*** Opening of INPUT MATERIAL ***

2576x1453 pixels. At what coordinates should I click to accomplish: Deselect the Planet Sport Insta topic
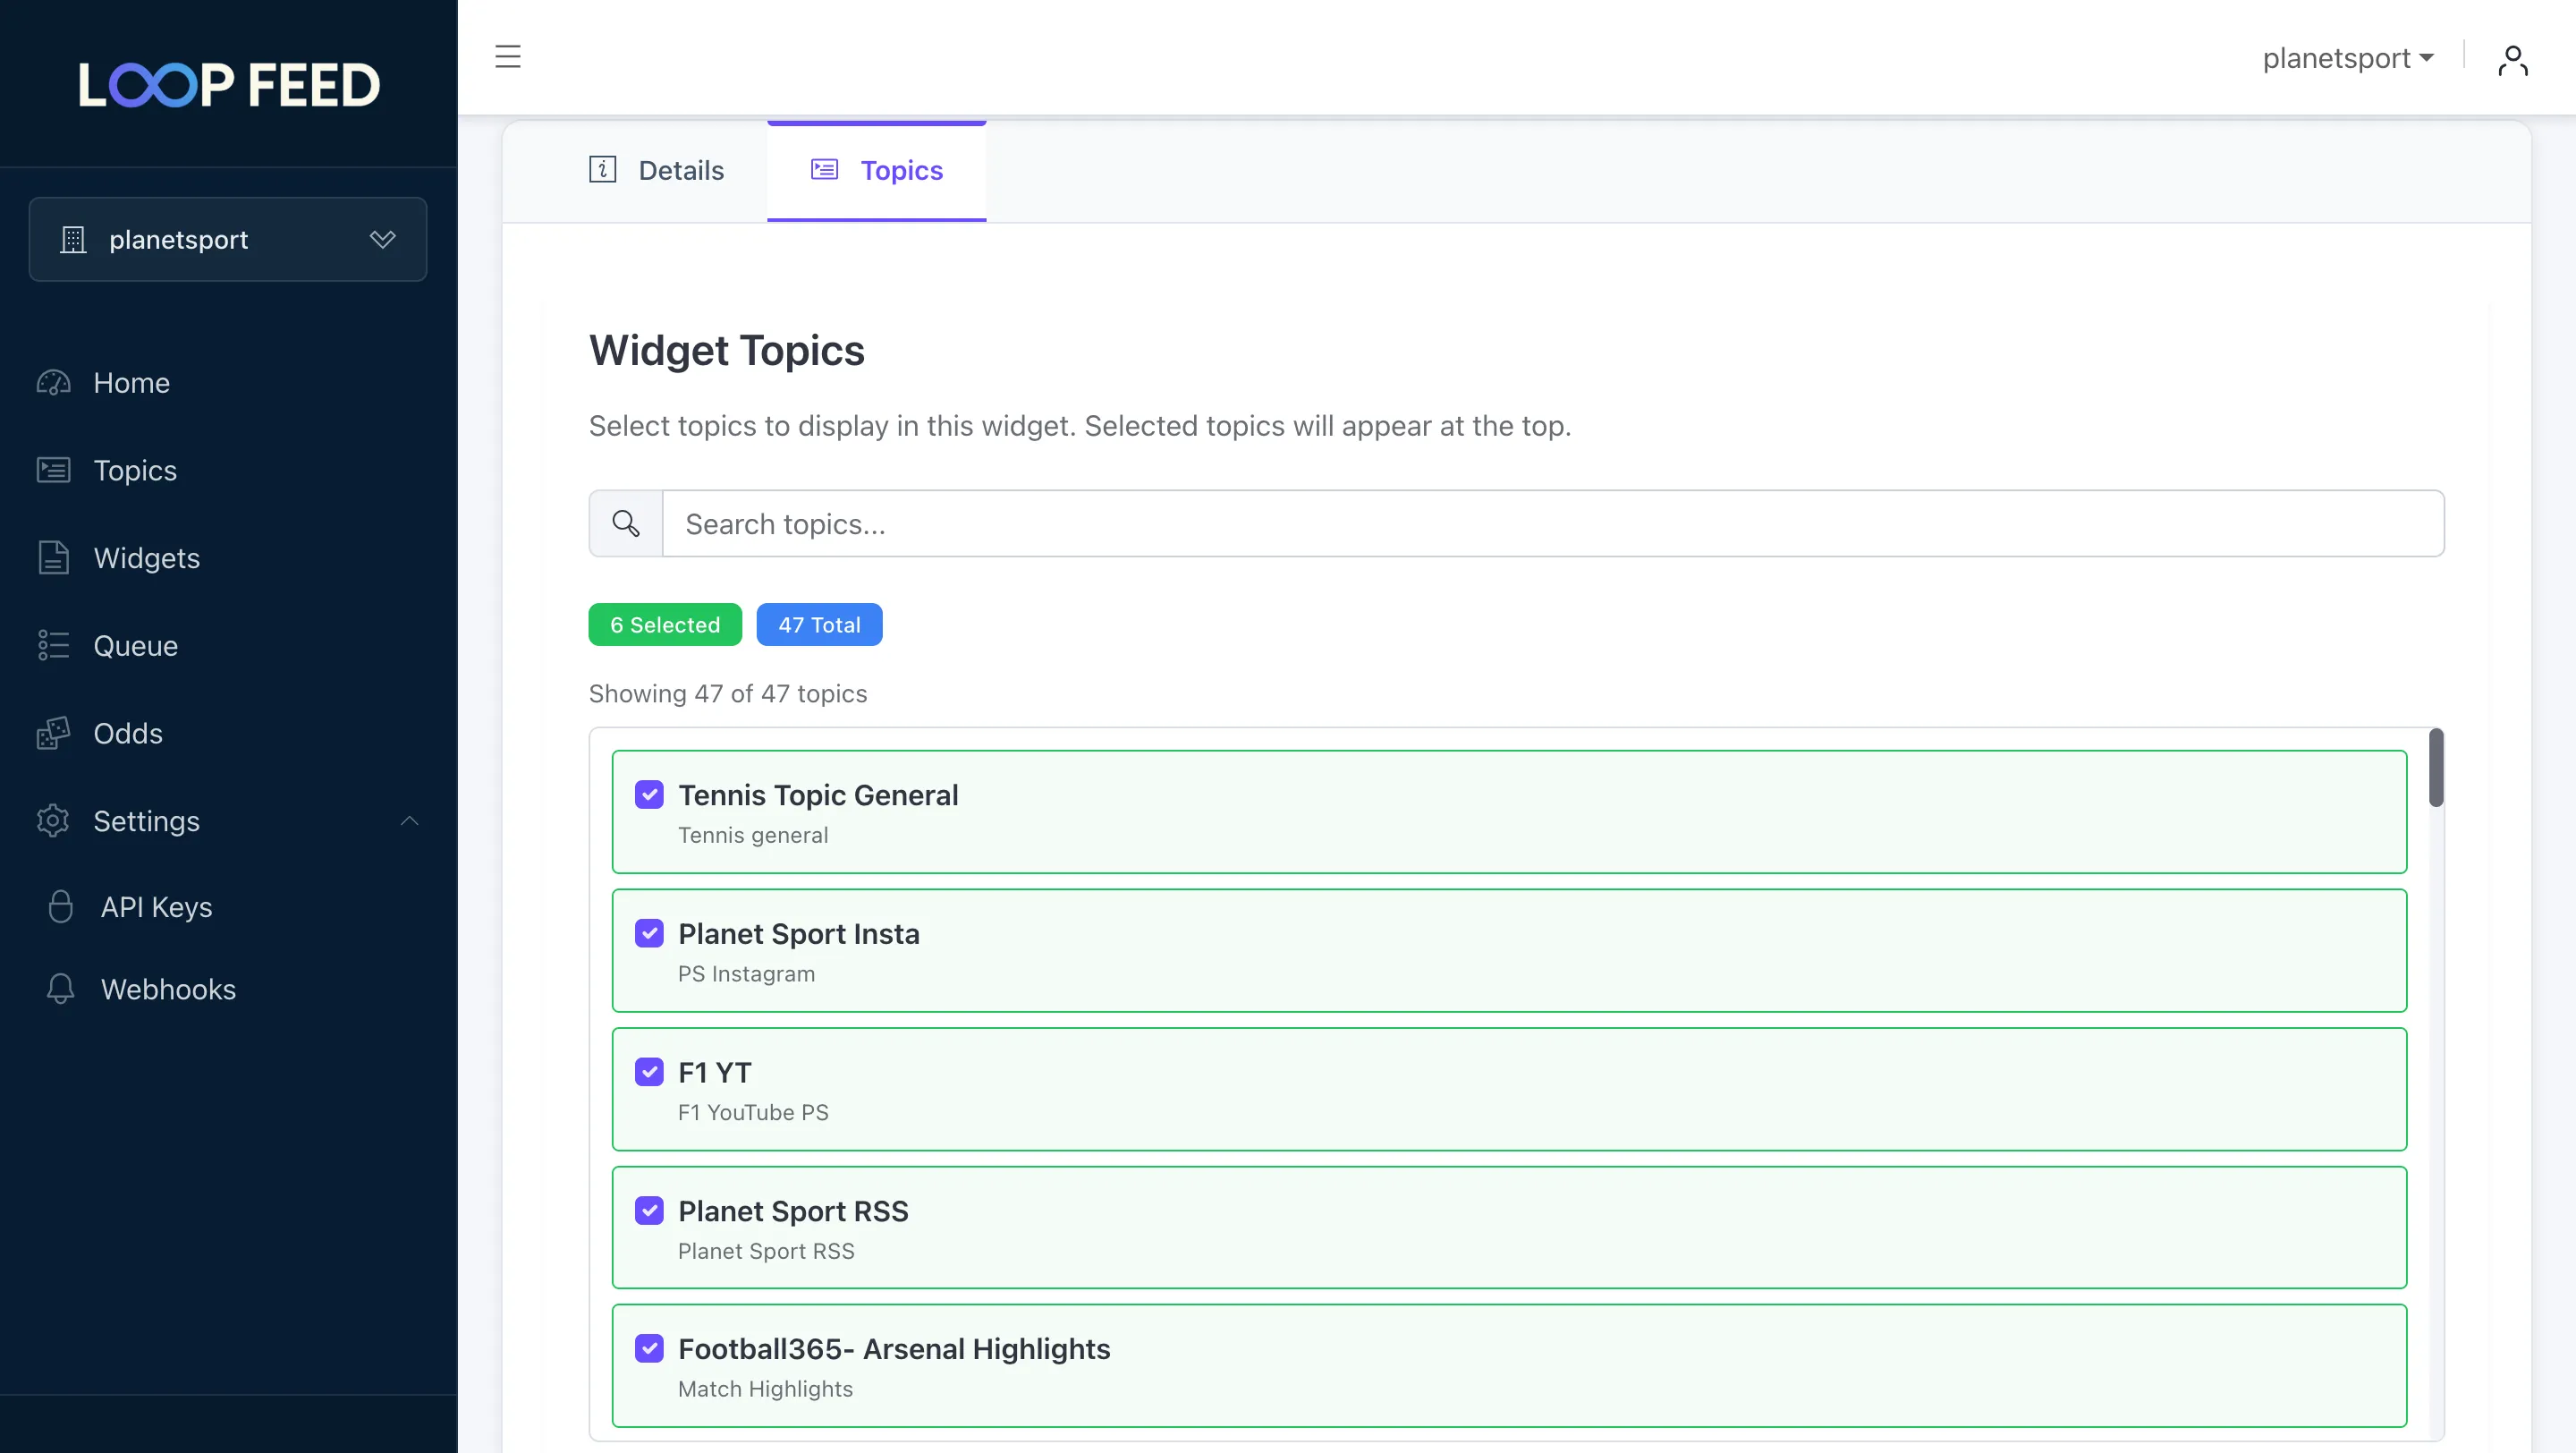(650, 932)
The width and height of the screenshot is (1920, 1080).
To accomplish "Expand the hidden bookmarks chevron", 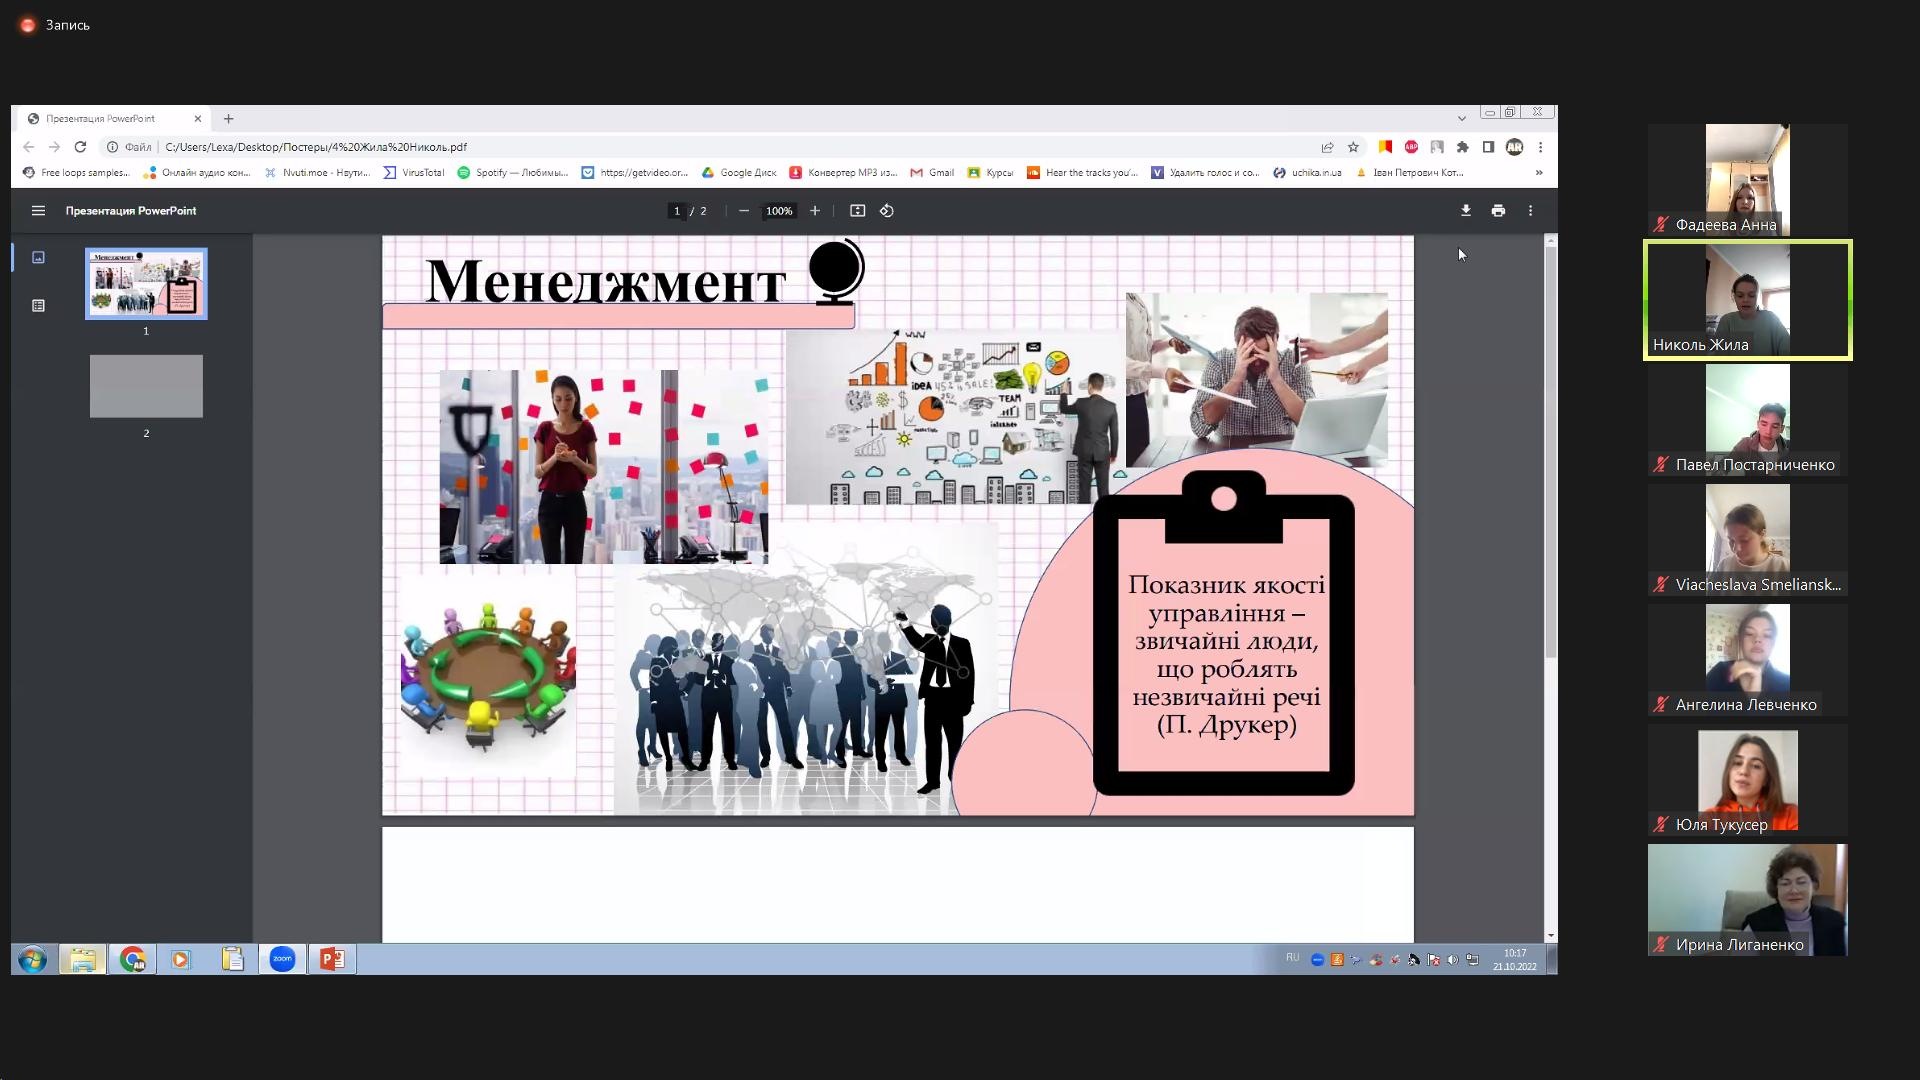I will click(1539, 173).
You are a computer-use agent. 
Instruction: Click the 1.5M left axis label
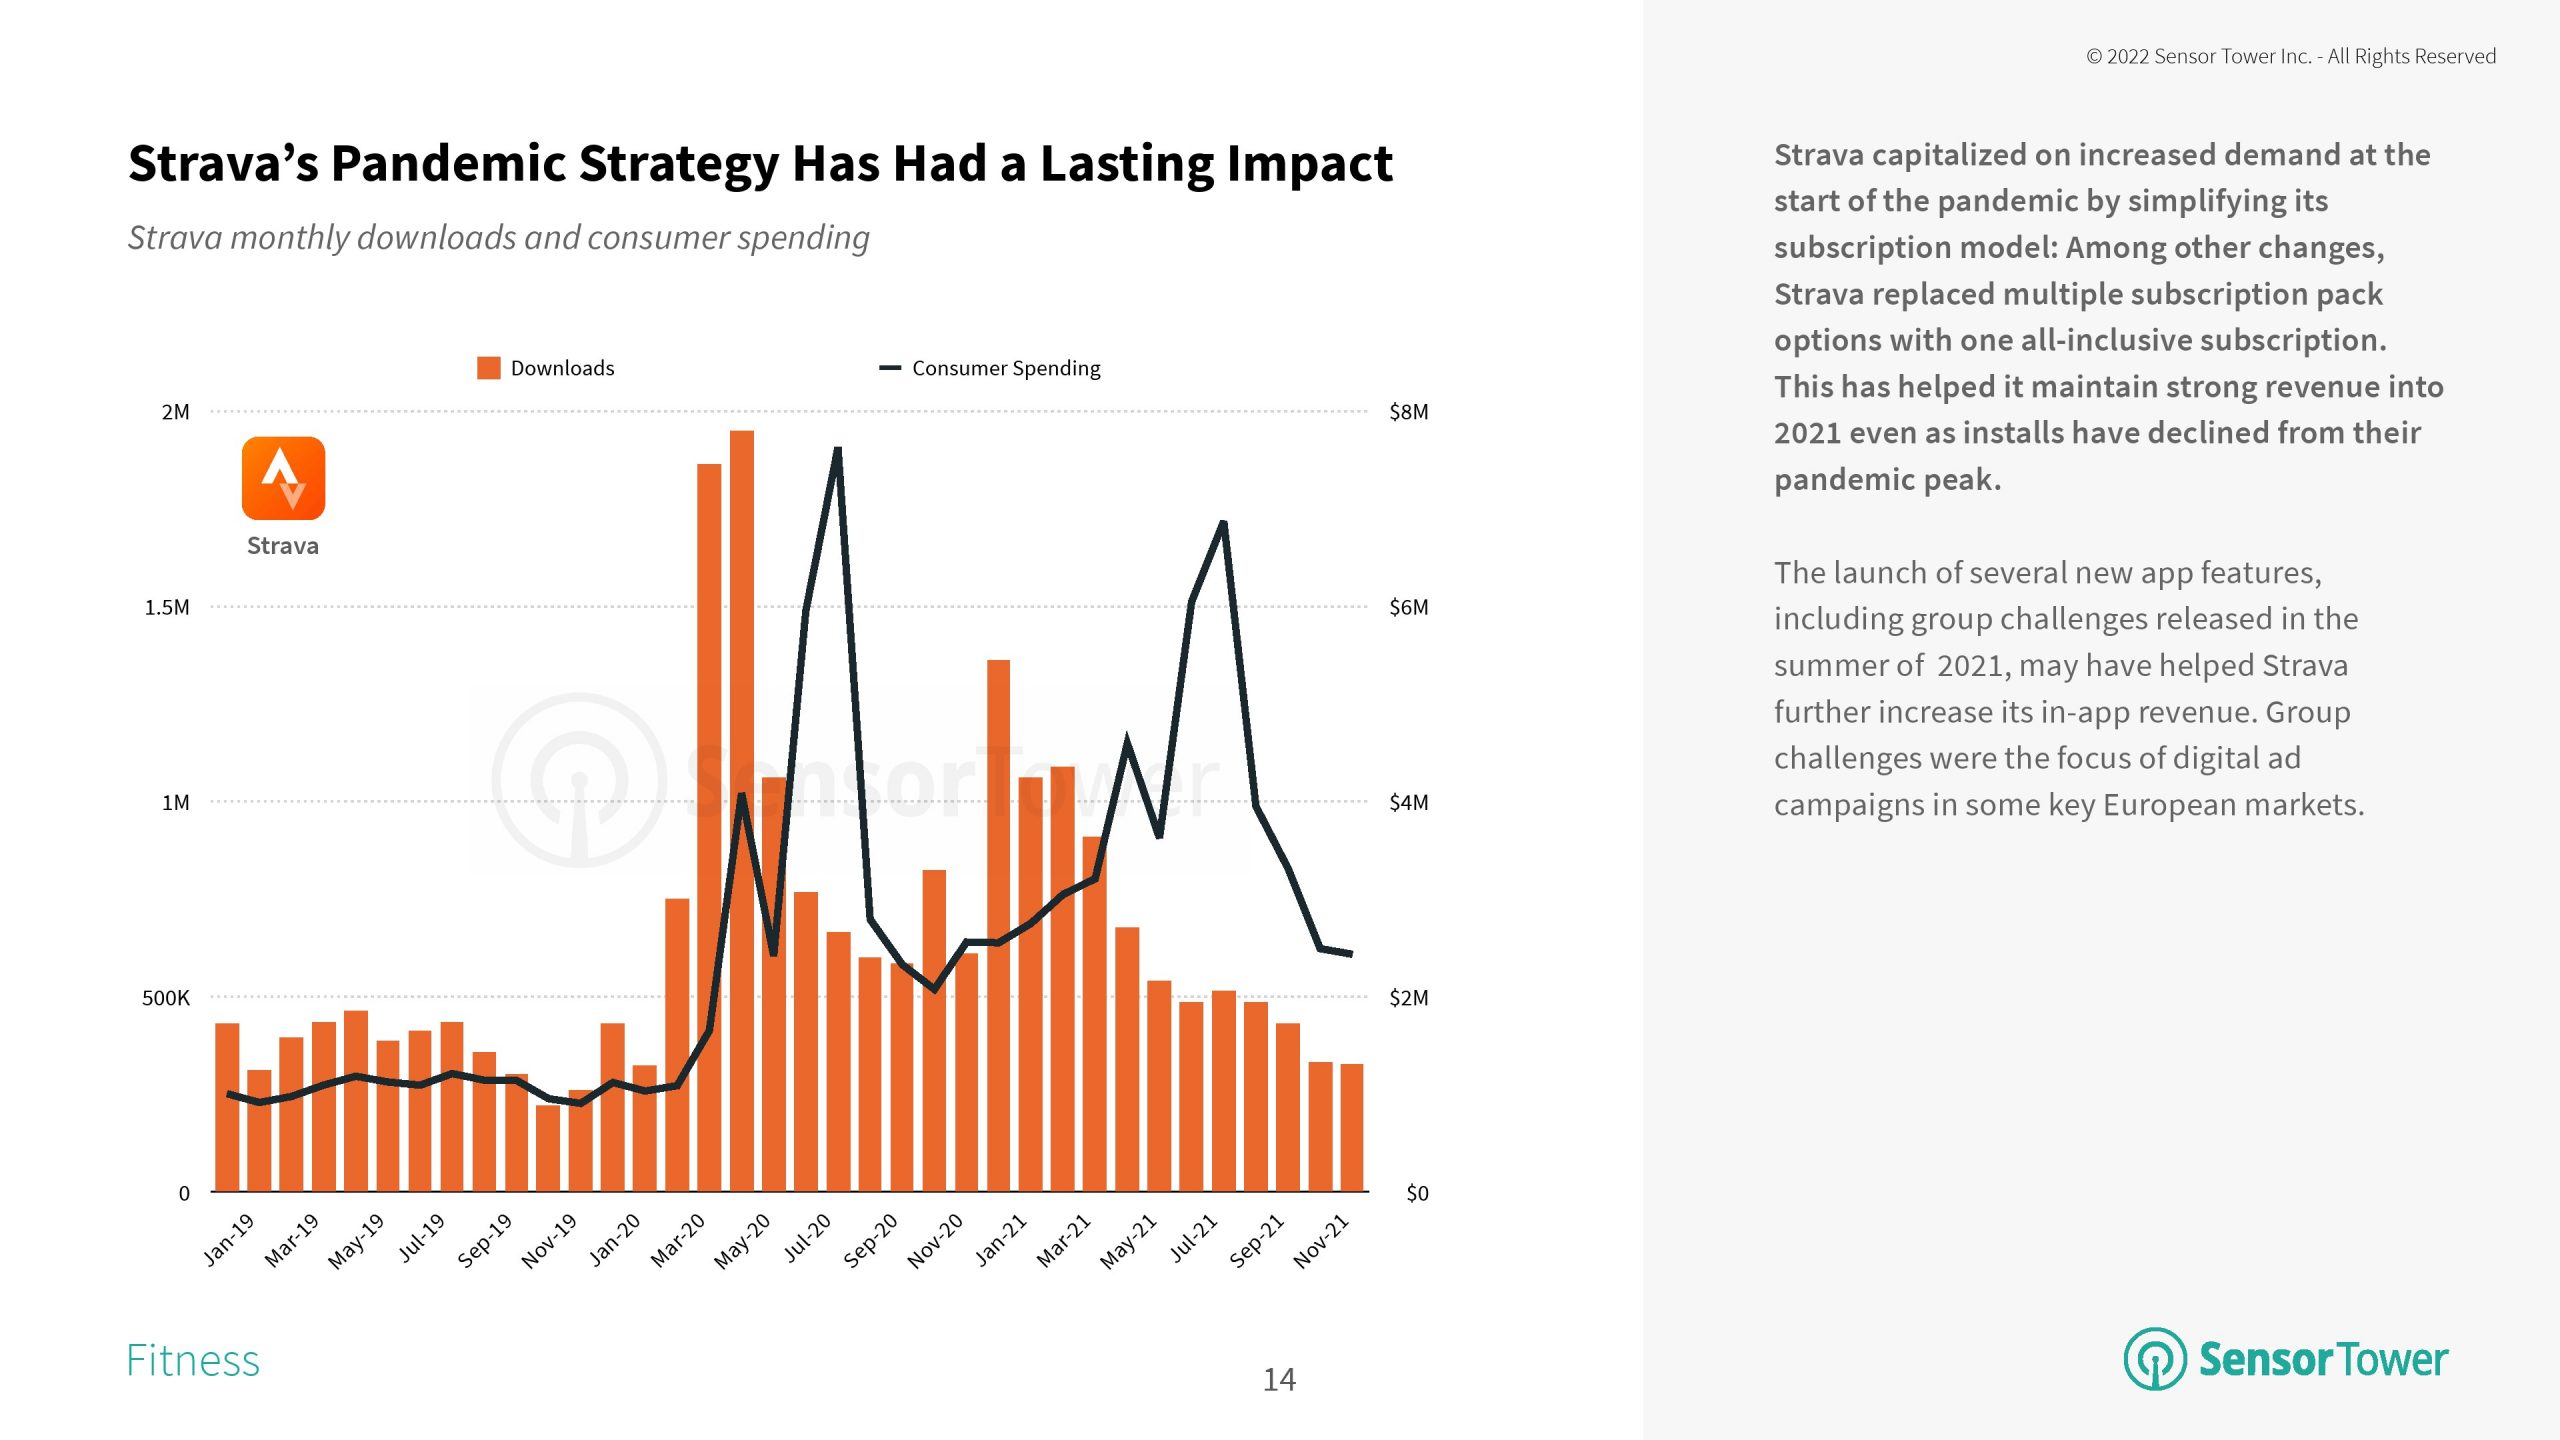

*** Close of INPUT MATERIAL ***

_WORK TASK_:
The copy must start at the line containing "You are a computer-use agent." and end at the last line of the records, matching each line exactly and holding no pictures.

_RESULT_:
You are a computer-use agent. 
Instruction: Click the 1.5M left axis label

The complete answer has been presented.